Mandelman said the reasons young tech firms cannot hire enough skilled workers start with a shortage of skilled domestic high-tech workers. One solution available to companies is to hire skilled high-tech workers from other countries and help them get an H-1B visa to enter the United States, but competition for those workers is intense. Some employers gamed the H-1B visa system after a rule change in 2019, filing multiple applications for workers in hopes of boosting the chances their registrants would win the random lottery for the visas, according to the Department of Homeland Security.

The rules were tightened for 2025, the current fiscal year, but nearly a half-million eligible registrations were submitted for the 85,000 H-1B visas approved by Congress, the same number since 2006.

Figure showing H-1B Visa Eligible Registrations

Source: US Department of Homeland Security

Skilled foreign workers tend to seek out jobs with big global tech firms rather than start-ups, Mandelman said.

*****

**To be done:**
**A.** Translate this sentence from the H-1B passage into Spanish: "Skilled foreign workers tend to seek out jobs with big global tech firms rather than start-ups, Mandelman said."
**B.** Decide whether each statement agrees with the H-1B passage, answering yes or no and quoting the words that settle it: (i) Congress approves 85,000 H-1B visas, a number unchanged since 2006. (ii) H-1B visas are awarded through a random lottery. (iii) The rules were loosened for 2025.
**C.** Reproduce the H-1B passage word for word. Begin at the words that have "Mandelman said the" and stop after "number since 2006.".
The lines after this point come from a different source.

**Information provided:**
*****

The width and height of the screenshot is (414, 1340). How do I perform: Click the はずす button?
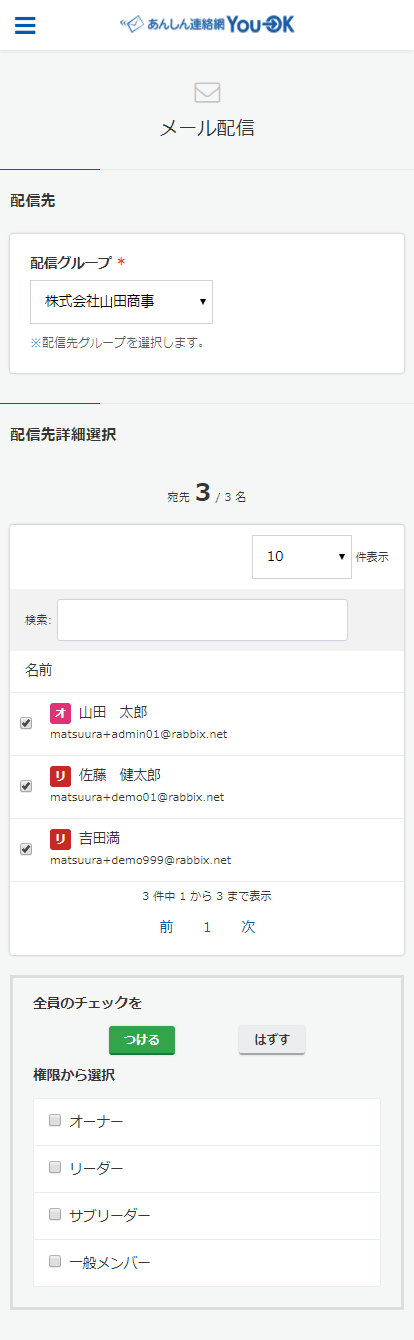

*****

**Exercise solutions:**
**A.** Los trabajadores extranjeros calificados tienden a buscar empleos en grandes empresas tecnológicas globales en lugar de en empresas emergentes, dijo Mandelman.

**B.**
(i) Yes: "the 85,000 H-1B visas approved by Congress, the same number since 2006"
(ii) Yes: "win the random lottery for the visas"
(iii) No: "The rules were tightened for 2025"

**C.**
Mandelman said the reasons young tech firms cannot hire enough skilled workers start with a shortage of skilled domestic high-tech workers. One solution available to companies is to hire skilled high-tech workers from other countries and help them get an H-1B visa to enter the United States, but competition for those workers is intense. Some employers gamed the H-1B visa system after a rule change in 2019, filing multiple applications for workers in hopes of boosting the chances their registrants would win the random lottery for the visas, according to the Department of Homeland Security.

The rules were tightened for 2025, the current fiscal year, but nearly a half-million eligible registrations were submitted for the 85,000 H-1B visas approved by Congress, the same number since 2006.